## System Architecture Diagram: FPGA-Based Deep Learning Workflow
### Overview
The diagram illustrates a hierarchical system architecture for FPGA-based deep learning, emphasizing reconfiguration management, data flow, and memory control. It divides the system into **Static Region** (hardware components) and **Dynamic/PR Region** (software architectures), with bidirectional interactions between them.
### Components/Axes
- **Key Components**:
- **Reconfiguration Management** (purple box)
- **FeCaffe** (purple box)
- **Host** (orange box)
- **PCIe** (gray box)
- **Memory Control** (gray box)
- **DDR** (orange box)
- **Global Memory Interconnection** (gray box)
- **Architecture Bits** (color-coded):
- **DLA Arch. Bit** (green)
- **Graph-based Arch. Bit** (blue)
- **Subgraph-based Arch. Bit** (light blue)
- **Training Arch. Bit** (orange)
- **Data Flow Arrows**:
- **Data** (blue arrows)
- **Config. Files** (blue arrows)
- **Control** (blue arrows)
### Detailed Analysis
1. **Static Region**:
- Contains **PCIe**, **Memory Control**, and **DDR**.
- **PCIe** connects to **Host** and **Memory Control**.
- **Memory Control** links to **Global Memory Interconnection** and **DDR**.
- **DDR** is the endpoint for data flow.
2. **Dynamic/PR Region**:
- Includes **DLA Arch.**, **Graph-based Arch.**, **Subgraph-based Arch.**, and **Training Arch.**.
- These architectures are nested hierarchically, with **DLA Arch.** as the largest (green) and **Training Arch.** as the smallest (orange).
3. **Control Flow**:
- **Reconfiguration Management** feeds into **FeCaffe**, which connects to **Host**.
- **Host** distributes **Data**, **Config. Files**, and **Control** to the **Dynamic/PR Region**.
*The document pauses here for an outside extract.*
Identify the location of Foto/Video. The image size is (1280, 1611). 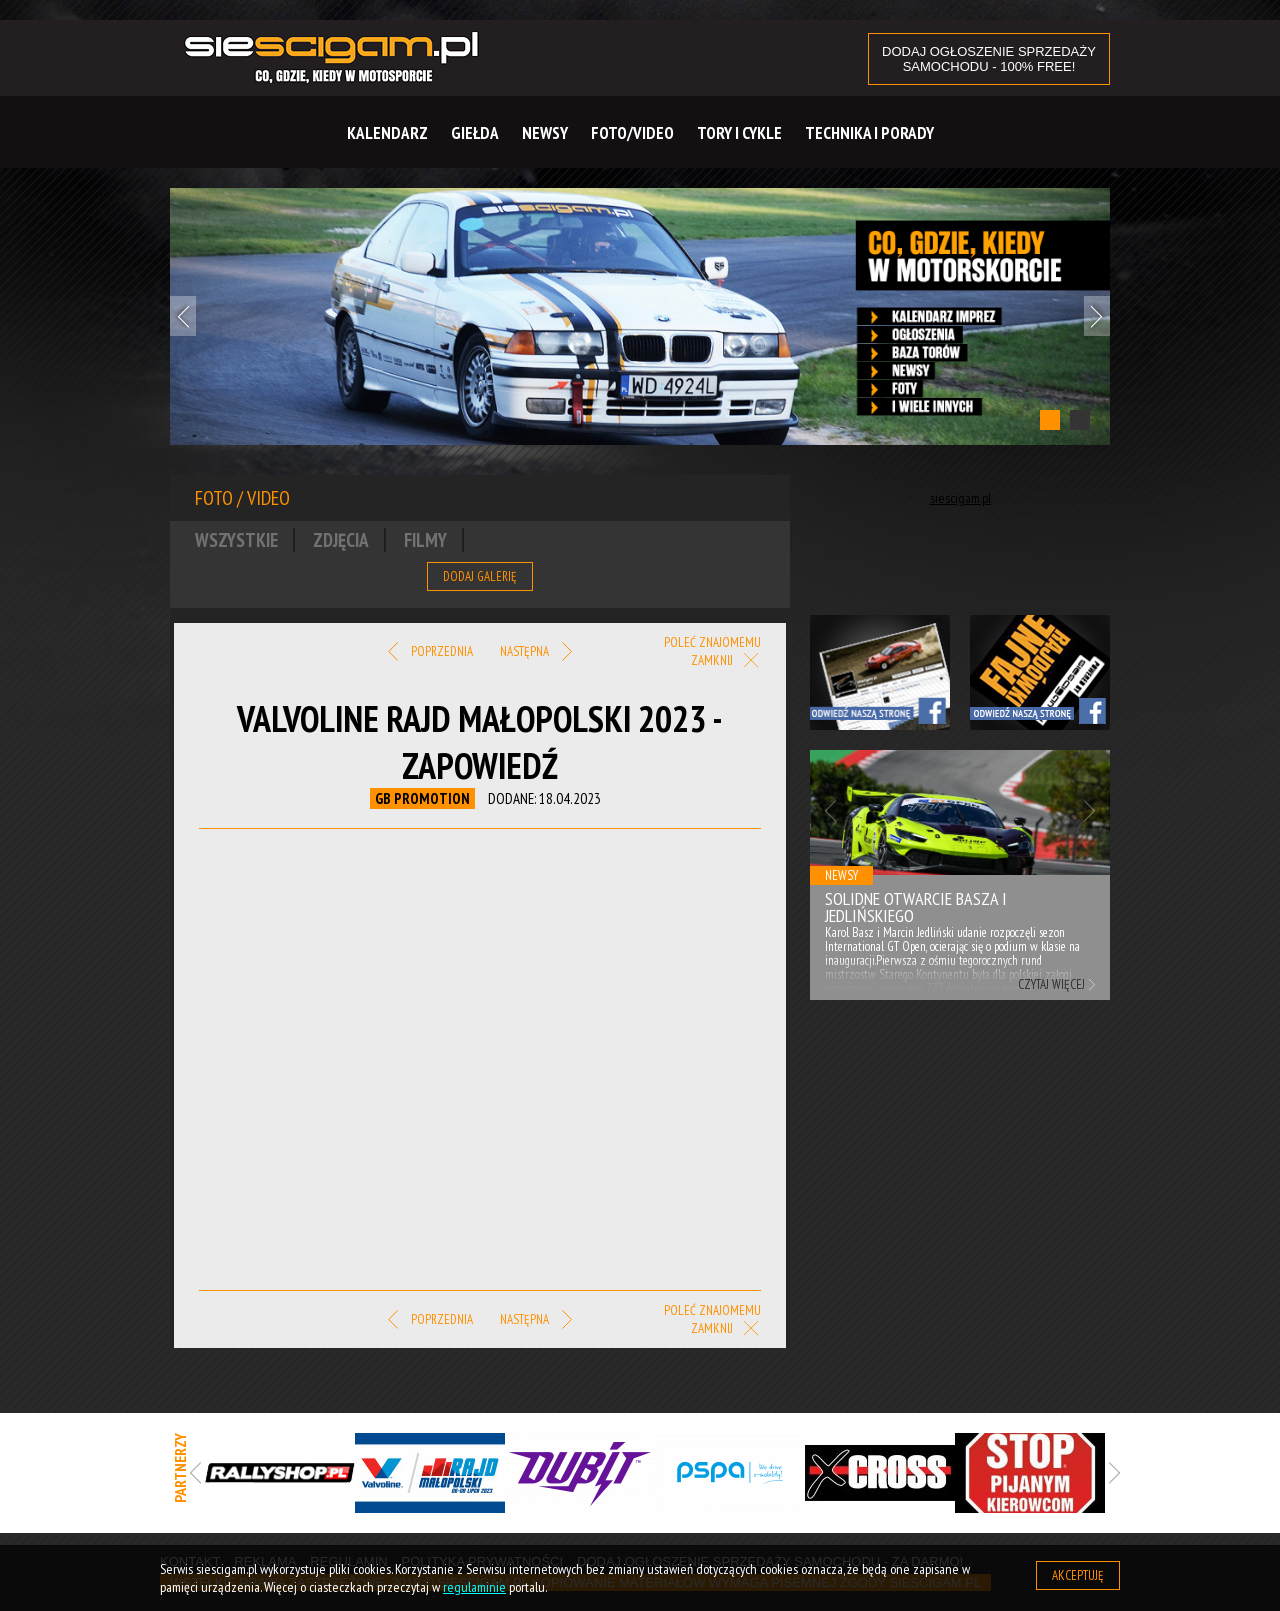
(632, 133).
- **Global Memory Interconnection** bridges the **Static** and **Dynamic** regions.
4. **Color Legend**:
- **Green**: DLA Arch. Bit
- **Blue**: Graph-based Arch. Bit
- **Light Blue**: Subgraph-based Arch. Bit
- **Orange**: Training Arch. Bit
- **Purple**: Reconfiguration Management/FeCaffe
- **Orange**: Host/DDR
### Key Observations
- **Hierarchical Structure**: The system separates hardware (Static) and software (Dynamic) layers, with clear demarcation.
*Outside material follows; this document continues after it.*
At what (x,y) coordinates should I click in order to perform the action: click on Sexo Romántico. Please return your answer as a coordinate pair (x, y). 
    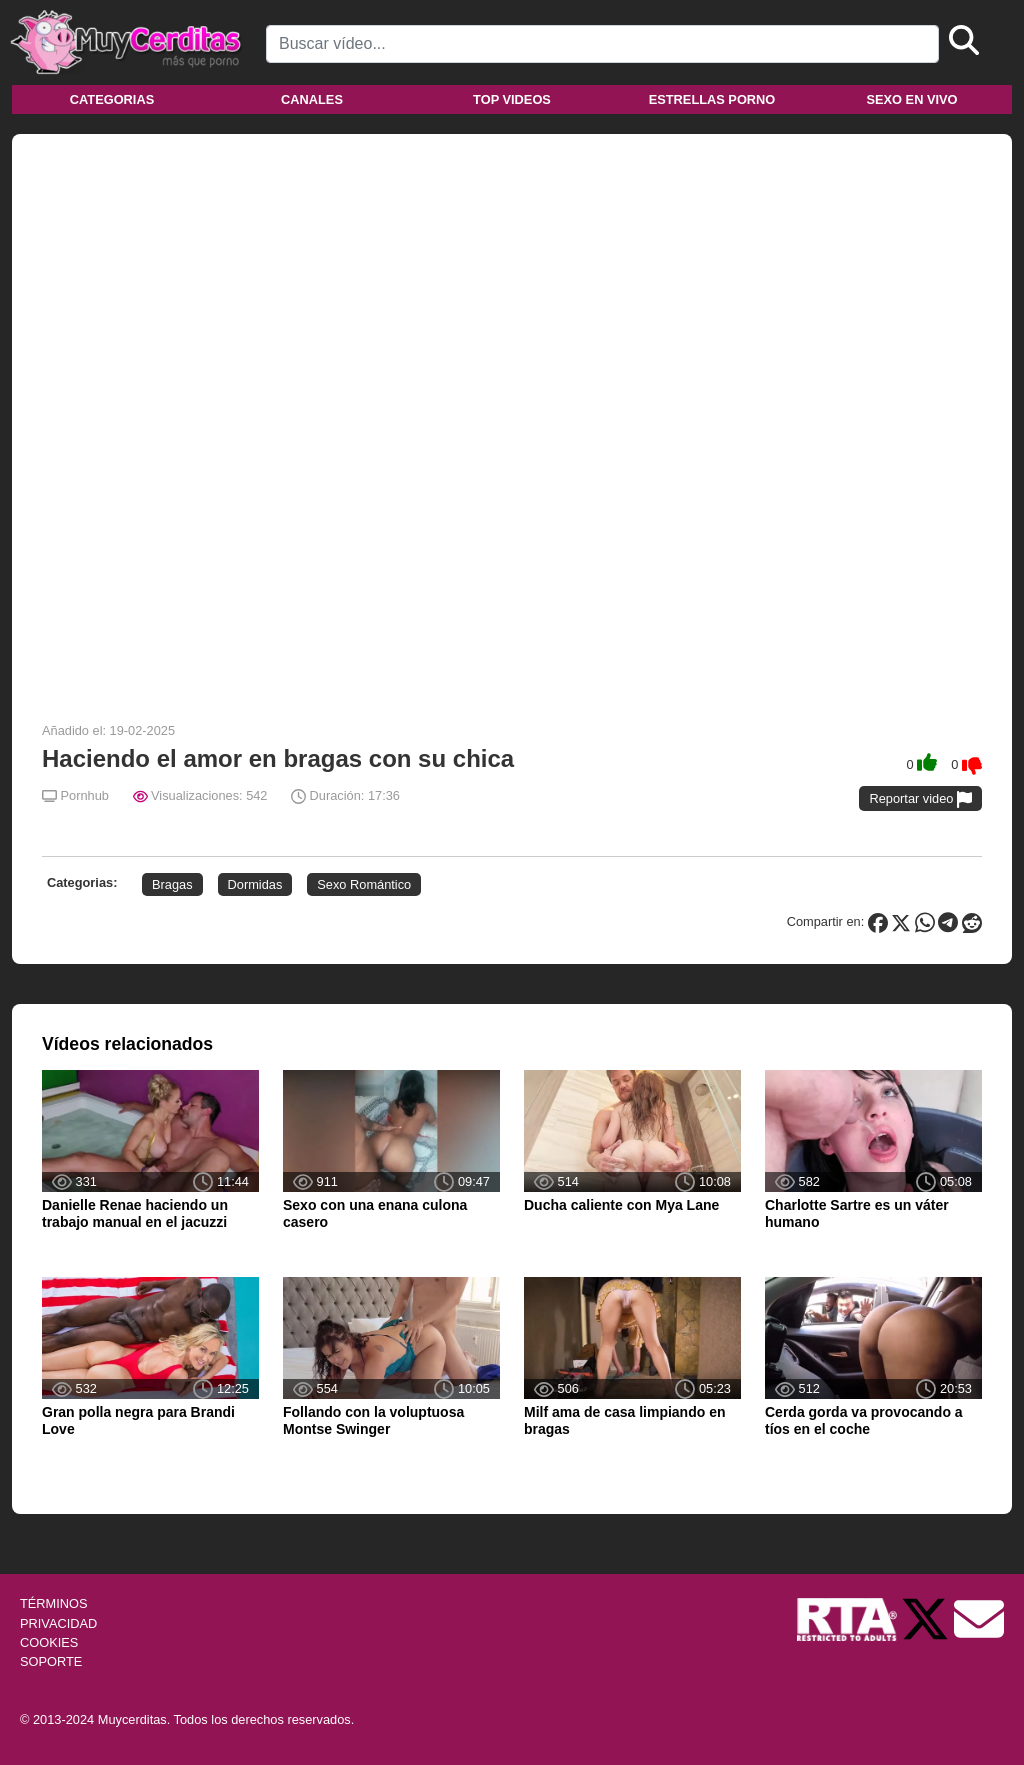
    Looking at the image, I should click on (364, 884).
- **Data Flow**: Data originates from the **Deep Learning Arch. Library**, flows through **Host**, and is processed via **PCIe** and **Memory Control** before reaching **DDR**.
- **Reconfiguration**: **FeCaffe** and **Reconfiguration Management** suggest dynamic adaptation of architectures during runtime.
- **Memory Management**: **Global Memory Interconnection** implies shared memory access between static and dynamic regions.
### Interpretation
This diagram represents an FPGA-based deep learning system optimized for flexibility and efficiency. The **Static Region** handles hardware-level operations (e.g., PCIe communication, memory allocation), while the **Dynamic/PR Region** manages adaptive software architectures (e.g., DLA, graph-based models). The bidirectional arrows indicate that reconfiguration (via **FeCaffe**) and control signals dynamically adjust the system’s behavior, enabling real-time optimization of deep learning tasks. The use of color-coded architecture bits highlights modularity, allowing selective activation of specific computational units (e.g., graph-based vs. subgraph-based processing). The integration of **Global Memory Interconnection** suggests a unified memory pool, critical for high-throughput applications.
**Notable Trends**:
- The **DLA Arch.** dominates the Dynamic Region, implying it is the primary architecture for deep learning tasks.
- **Training Arch.** is the smallest, suggesting it is used for lightweight or specialized training workflows.
- **DDR** acts as the final data sink, emphasizing its role in persistent storage or offloading.
**Underlying Logic**:
The system prioritizes reconfigurability (via **FeCaffe**) and modularity (via architecture bits), enabling FPGAs to adapt to diverse deep learning workloads without hardware redesign. The separation of static and dynamic regions ensures stability in hardware operations while allowing software flexibility.